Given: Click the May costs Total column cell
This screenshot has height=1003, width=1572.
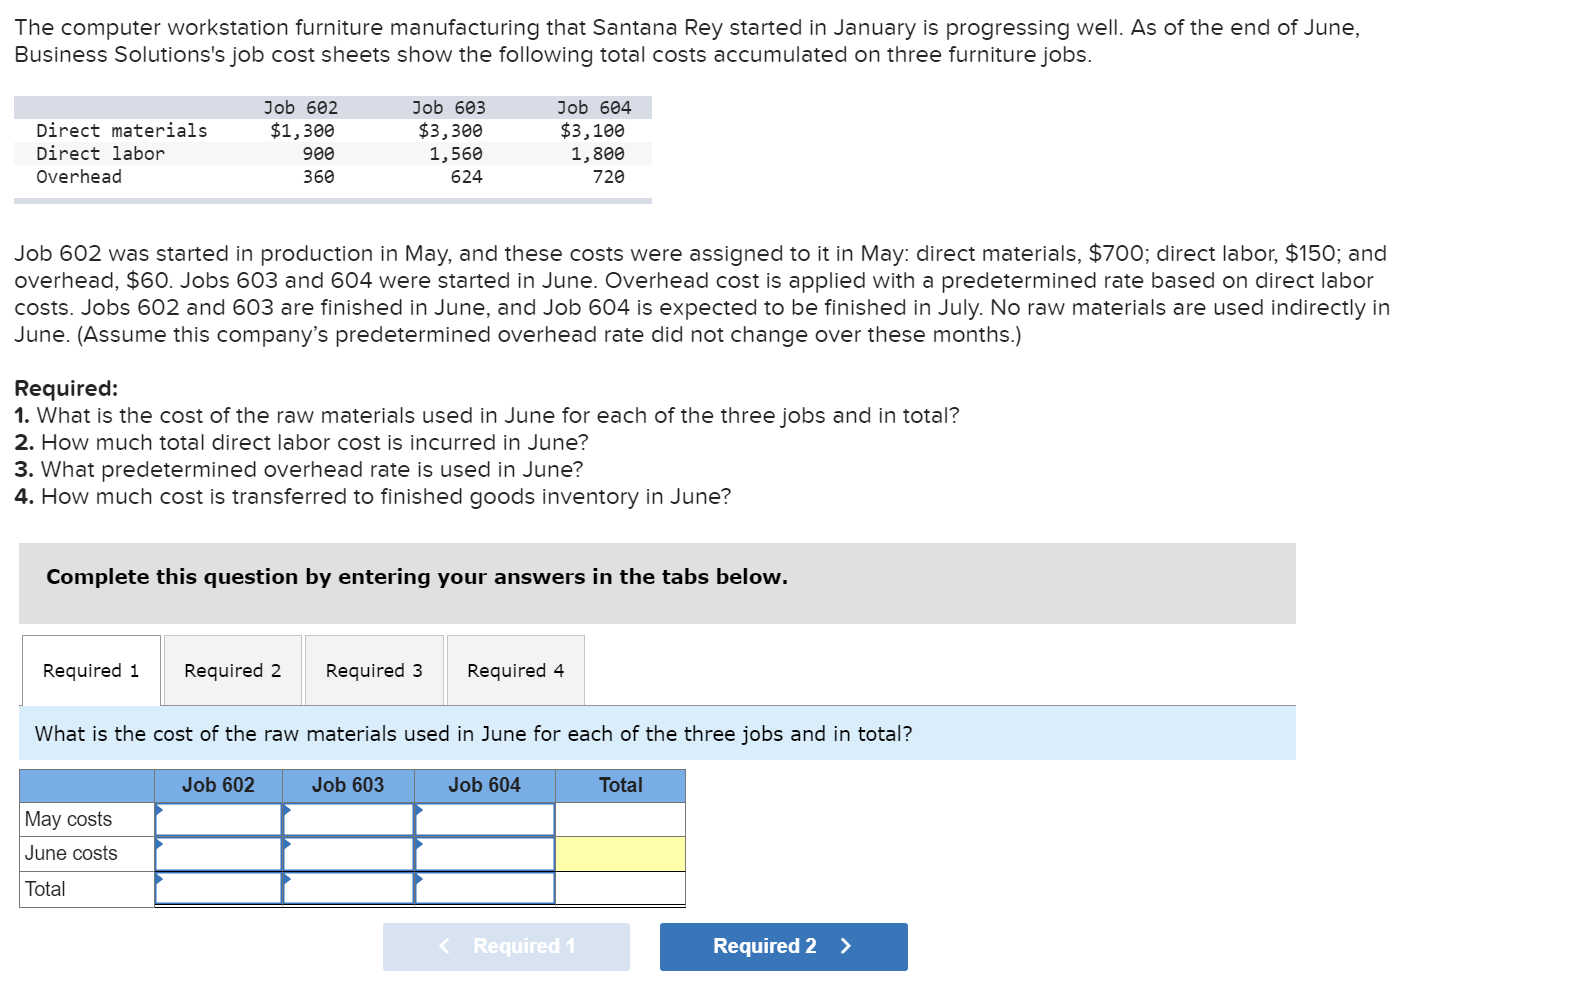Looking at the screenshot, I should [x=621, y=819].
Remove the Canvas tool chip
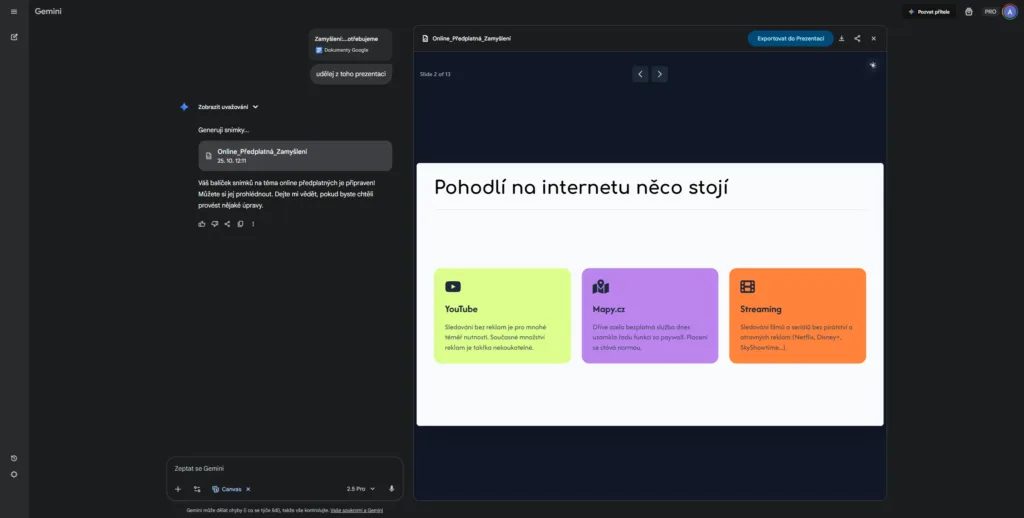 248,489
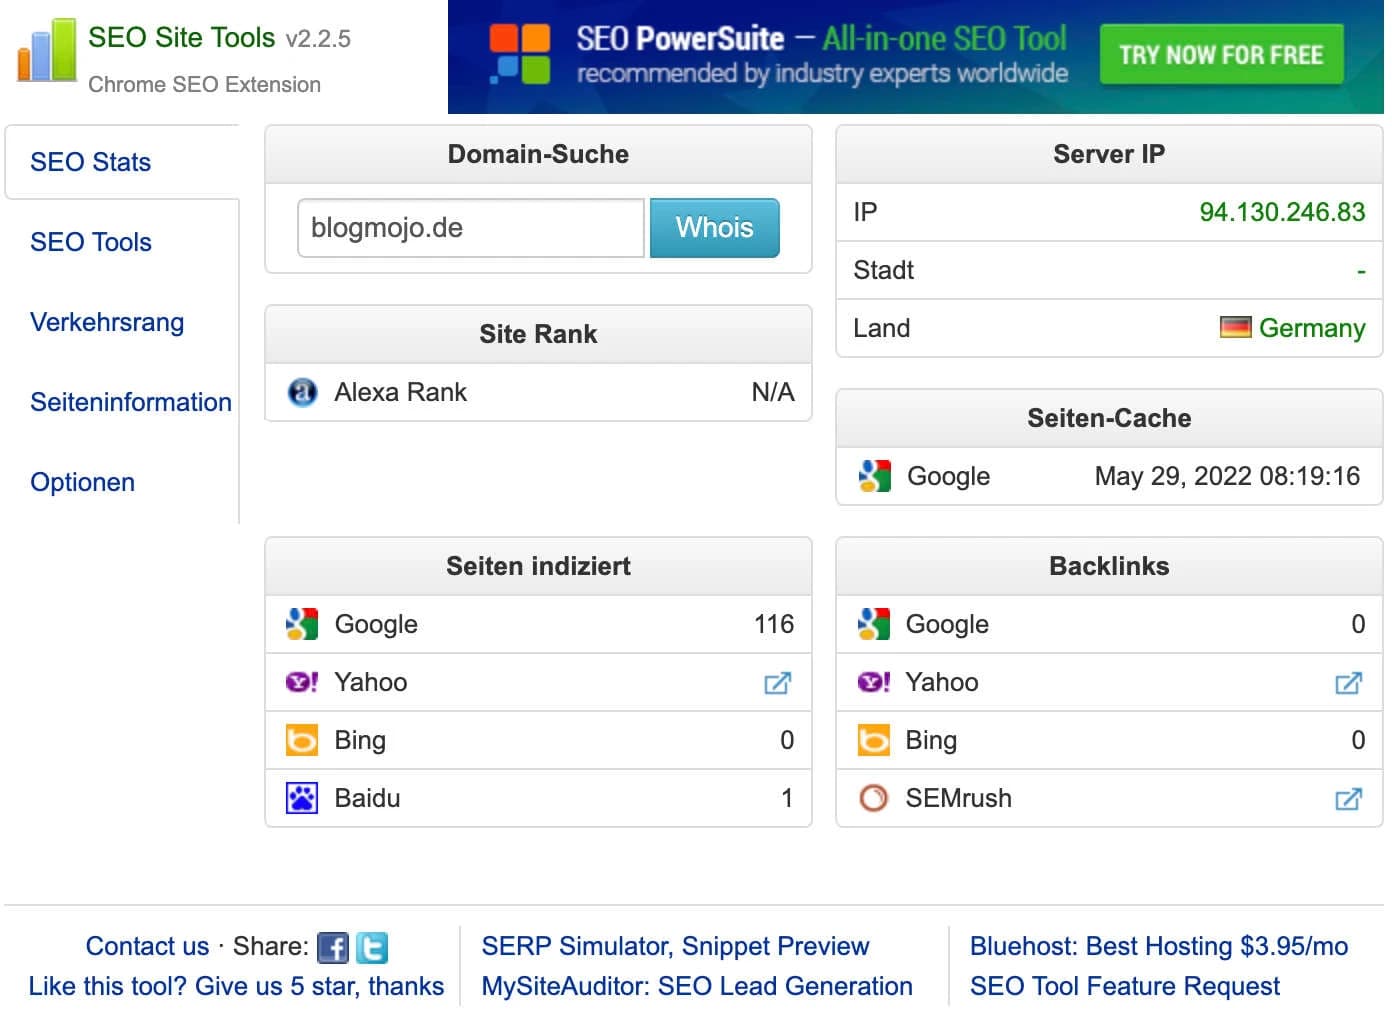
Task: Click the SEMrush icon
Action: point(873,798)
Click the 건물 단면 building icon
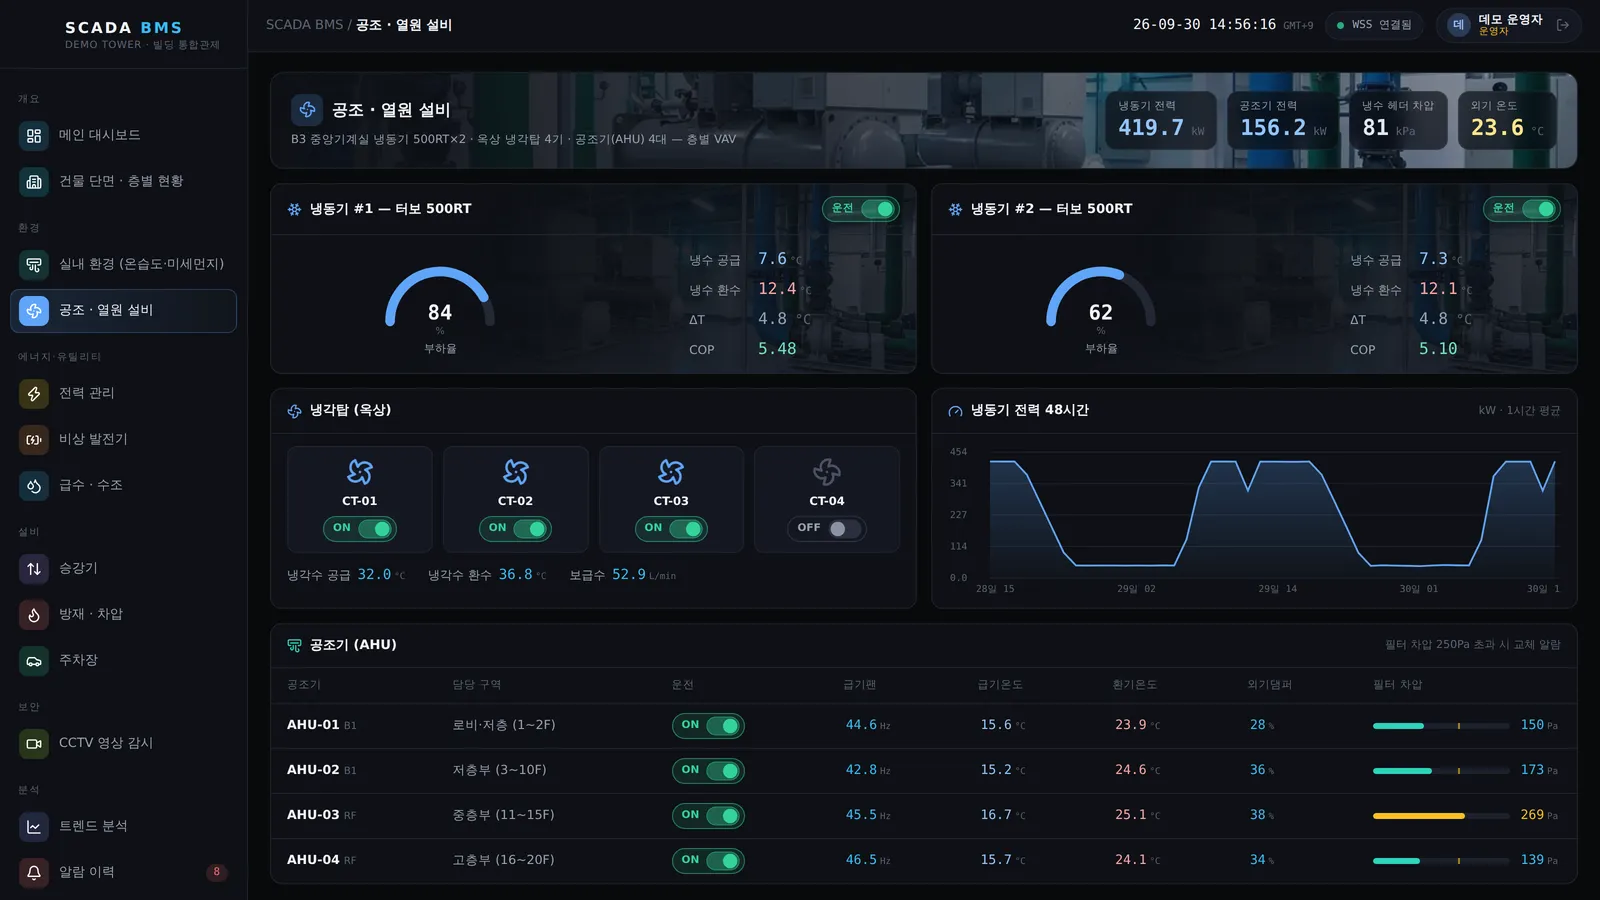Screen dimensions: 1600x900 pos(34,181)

*WORK TO BE COMPLETED*:
Only the lines from the one containing "This screenshot has height=1003, width=1572." through the last line of the entries above belong in the copy; reproduce them exactly and drop every picture.

*ANSWER BOX*:
This screenshot has height=1003, width=1572.
Looking at the screenshot, I should [x=621, y=819].
Remove the Canvas tool chip
 248,489
Task: Click the SEMrush icon
Action: point(873,798)
Click the 건물 단면 building icon
Screen dimensions: 1600x900 pos(34,181)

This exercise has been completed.